## Task directions
In the listing below, find the line holding "The width and height of the screenshot is (1280, 800)." and the line holding "Image resolution: width=1039". Write out those two lines and all lines between, exactly, and nothing more.

## Records to process
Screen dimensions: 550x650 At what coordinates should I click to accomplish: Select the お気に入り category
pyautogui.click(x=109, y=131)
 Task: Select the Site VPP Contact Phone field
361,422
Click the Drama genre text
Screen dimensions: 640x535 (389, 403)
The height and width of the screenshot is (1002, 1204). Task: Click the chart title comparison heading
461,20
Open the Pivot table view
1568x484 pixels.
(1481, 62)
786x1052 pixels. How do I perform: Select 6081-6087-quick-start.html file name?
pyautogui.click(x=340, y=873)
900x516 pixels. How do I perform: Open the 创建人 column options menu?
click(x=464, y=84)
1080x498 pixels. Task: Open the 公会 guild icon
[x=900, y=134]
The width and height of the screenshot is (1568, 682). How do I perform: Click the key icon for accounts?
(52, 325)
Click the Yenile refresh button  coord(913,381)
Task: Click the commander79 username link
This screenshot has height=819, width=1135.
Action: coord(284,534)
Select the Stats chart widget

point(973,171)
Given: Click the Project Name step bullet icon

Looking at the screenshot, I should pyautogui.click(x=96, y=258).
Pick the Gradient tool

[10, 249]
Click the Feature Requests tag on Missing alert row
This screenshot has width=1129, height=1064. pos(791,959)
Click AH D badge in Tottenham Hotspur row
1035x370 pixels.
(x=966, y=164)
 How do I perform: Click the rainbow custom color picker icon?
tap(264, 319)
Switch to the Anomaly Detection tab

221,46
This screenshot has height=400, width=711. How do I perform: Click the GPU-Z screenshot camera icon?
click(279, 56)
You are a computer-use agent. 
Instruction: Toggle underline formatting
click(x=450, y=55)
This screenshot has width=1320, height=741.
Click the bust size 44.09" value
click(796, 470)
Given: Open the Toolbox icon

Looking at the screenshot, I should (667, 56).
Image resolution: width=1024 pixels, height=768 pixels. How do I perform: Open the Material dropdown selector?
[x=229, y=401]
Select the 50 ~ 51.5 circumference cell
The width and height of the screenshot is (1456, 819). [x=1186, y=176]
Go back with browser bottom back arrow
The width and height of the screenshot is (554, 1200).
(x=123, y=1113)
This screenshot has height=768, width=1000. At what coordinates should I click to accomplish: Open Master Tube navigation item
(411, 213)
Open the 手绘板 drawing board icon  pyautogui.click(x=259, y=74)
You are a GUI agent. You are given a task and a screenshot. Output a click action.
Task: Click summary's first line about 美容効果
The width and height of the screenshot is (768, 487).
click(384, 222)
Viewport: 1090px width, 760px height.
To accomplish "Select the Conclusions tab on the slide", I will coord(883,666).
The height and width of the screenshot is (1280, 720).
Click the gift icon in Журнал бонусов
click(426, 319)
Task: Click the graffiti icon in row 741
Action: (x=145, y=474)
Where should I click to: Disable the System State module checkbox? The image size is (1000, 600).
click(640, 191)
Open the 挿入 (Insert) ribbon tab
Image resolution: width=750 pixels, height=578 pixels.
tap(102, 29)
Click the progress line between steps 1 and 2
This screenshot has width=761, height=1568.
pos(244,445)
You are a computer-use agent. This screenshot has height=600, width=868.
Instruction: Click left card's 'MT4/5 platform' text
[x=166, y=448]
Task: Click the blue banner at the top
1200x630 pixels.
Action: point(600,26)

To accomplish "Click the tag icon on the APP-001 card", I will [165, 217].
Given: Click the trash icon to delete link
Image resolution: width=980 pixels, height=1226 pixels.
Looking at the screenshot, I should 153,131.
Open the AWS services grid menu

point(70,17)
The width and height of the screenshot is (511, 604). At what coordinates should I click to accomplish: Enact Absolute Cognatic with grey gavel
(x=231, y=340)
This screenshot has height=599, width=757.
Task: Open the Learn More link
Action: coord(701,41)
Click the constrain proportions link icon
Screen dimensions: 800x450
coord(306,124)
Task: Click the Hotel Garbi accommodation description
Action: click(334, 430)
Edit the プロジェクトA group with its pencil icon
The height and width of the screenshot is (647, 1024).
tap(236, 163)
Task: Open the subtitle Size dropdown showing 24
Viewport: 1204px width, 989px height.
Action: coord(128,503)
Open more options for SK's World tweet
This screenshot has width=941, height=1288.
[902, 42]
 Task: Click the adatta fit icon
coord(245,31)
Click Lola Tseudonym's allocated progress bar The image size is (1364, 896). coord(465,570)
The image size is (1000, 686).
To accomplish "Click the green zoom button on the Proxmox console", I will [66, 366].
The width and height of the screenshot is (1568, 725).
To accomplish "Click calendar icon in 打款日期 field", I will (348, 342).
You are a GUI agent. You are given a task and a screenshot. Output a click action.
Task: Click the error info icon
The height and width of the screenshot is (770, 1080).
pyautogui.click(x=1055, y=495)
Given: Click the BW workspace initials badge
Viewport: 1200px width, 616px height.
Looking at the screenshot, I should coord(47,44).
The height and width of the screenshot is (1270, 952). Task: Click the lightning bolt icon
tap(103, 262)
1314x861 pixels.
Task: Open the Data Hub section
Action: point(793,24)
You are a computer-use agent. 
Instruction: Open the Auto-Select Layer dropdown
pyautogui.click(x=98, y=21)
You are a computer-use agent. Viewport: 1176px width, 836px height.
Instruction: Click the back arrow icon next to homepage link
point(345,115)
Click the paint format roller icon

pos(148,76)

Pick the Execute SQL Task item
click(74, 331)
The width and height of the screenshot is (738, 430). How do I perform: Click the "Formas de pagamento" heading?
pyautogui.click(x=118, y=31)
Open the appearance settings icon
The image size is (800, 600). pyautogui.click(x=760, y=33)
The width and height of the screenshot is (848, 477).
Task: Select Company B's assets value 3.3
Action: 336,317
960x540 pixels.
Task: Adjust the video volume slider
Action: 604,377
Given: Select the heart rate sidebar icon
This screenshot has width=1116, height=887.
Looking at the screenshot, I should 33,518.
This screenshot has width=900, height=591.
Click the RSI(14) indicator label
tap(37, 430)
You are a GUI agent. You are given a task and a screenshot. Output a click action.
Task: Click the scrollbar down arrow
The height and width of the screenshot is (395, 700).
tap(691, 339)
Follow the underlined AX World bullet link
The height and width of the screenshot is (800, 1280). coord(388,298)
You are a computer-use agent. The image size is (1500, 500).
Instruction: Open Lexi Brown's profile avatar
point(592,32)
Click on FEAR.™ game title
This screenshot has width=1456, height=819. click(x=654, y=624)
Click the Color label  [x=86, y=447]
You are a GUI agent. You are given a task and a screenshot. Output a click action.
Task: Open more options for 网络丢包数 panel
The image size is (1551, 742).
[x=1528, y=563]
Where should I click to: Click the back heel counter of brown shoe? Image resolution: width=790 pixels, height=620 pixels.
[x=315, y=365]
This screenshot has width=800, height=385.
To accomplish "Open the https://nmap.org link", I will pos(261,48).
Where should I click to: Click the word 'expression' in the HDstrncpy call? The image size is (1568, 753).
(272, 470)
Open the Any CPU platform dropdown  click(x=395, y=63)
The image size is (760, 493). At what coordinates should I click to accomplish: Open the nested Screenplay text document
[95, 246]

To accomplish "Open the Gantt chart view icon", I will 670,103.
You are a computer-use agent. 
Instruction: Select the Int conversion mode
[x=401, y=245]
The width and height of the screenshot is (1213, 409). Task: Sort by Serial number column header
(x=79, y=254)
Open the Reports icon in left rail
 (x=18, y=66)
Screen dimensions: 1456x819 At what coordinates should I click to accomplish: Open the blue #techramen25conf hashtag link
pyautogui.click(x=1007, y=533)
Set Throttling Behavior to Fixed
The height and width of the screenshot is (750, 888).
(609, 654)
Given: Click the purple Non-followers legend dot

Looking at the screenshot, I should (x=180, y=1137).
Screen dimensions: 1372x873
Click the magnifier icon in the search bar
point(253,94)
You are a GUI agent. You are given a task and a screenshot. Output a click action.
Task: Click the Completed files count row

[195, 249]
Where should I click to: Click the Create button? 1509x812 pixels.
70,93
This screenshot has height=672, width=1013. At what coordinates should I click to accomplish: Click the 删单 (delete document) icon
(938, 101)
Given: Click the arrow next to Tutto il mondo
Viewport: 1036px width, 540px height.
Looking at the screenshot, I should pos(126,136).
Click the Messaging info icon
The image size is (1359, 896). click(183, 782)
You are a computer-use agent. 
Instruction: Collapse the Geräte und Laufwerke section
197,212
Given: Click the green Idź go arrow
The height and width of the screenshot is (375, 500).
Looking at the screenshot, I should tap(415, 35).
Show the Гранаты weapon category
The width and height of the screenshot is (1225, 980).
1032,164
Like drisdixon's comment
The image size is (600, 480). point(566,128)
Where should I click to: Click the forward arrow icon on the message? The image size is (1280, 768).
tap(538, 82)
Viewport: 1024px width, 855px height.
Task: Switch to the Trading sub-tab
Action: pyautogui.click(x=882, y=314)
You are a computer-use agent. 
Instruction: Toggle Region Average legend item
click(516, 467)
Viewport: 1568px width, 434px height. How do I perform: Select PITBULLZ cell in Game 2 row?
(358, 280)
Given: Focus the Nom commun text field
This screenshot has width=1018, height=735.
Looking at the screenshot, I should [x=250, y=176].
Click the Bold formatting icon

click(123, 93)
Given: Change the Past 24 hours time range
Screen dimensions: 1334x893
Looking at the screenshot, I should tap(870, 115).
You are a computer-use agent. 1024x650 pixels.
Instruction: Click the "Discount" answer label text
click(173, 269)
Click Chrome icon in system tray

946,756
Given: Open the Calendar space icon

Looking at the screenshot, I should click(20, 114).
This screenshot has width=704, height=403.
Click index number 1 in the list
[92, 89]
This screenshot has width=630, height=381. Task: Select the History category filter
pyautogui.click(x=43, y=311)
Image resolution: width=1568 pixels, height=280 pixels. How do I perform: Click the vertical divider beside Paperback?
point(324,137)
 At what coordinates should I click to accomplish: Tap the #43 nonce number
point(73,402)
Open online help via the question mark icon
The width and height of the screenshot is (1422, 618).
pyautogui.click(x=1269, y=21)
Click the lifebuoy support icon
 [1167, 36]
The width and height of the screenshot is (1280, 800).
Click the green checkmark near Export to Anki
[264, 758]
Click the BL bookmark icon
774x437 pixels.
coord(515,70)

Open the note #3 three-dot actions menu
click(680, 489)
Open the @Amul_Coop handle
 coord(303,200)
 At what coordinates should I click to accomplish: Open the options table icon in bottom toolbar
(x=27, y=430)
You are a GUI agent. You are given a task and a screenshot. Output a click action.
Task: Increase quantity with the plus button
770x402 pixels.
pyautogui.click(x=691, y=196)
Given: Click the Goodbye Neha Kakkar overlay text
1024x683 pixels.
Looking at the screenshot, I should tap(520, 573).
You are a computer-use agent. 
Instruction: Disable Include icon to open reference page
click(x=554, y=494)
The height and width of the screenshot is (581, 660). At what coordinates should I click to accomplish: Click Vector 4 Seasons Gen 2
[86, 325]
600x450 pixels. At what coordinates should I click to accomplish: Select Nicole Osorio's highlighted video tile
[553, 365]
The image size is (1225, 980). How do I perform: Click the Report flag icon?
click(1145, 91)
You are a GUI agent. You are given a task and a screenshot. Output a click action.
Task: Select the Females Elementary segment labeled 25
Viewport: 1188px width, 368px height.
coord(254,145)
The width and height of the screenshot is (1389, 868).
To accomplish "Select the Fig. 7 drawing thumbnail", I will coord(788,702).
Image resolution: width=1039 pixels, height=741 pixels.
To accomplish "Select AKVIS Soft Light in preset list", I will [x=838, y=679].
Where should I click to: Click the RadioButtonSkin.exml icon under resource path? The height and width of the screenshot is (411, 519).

## Result of the exercise
The width and height of the screenshot is (1280, 800).
Click the green checkmark near Export to Anki
[264, 758]
Click the BL bookmark icon
774x437 pixels.
coord(515,70)

Open the note #3 three-dot actions menu
click(680, 489)
Open the @Amul_Coop handle
 coord(303,200)
 At what coordinates should I click to accomplish: Open the options table icon in bottom toolbar
(x=27, y=430)
You are a GUI agent. You are given a task and a screenshot. Output a click action.
Task: Increase quantity with the plus button
770x402 pixels.
pyautogui.click(x=691, y=196)
Given: Click the Goodbye Neha Kakkar overlay text
1024x683 pixels.
Looking at the screenshot, I should tap(520, 573).
You are a computer-use agent. 
Instruction: Disable Include icon to open reference page
click(x=554, y=494)
The height and width of the screenshot is (581, 660). At what coordinates should I click to accomplish: Click Vector 4 Seasons Gen 2
[86, 325]
600x450 pixels. At what coordinates should I click to accomplish: Select Nicole Osorio's highlighted video tile
[553, 365]
The image size is (1225, 980). How do I perform: Click the Report flag icon?
click(1145, 91)
You are a GUI agent. You are given a task and a screenshot. Output a click action.
Task: Select the Females Elementary segment labeled 25
Viewport: 1188px width, 368px height.
coord(254,145)
The width and height of the screenshot is (1389, 868).
To accomplish "Select the Fig. 7 drawing thumbnail", I will coord(788,702).
Image resolution: width=1039 pixels, height=741 pixels.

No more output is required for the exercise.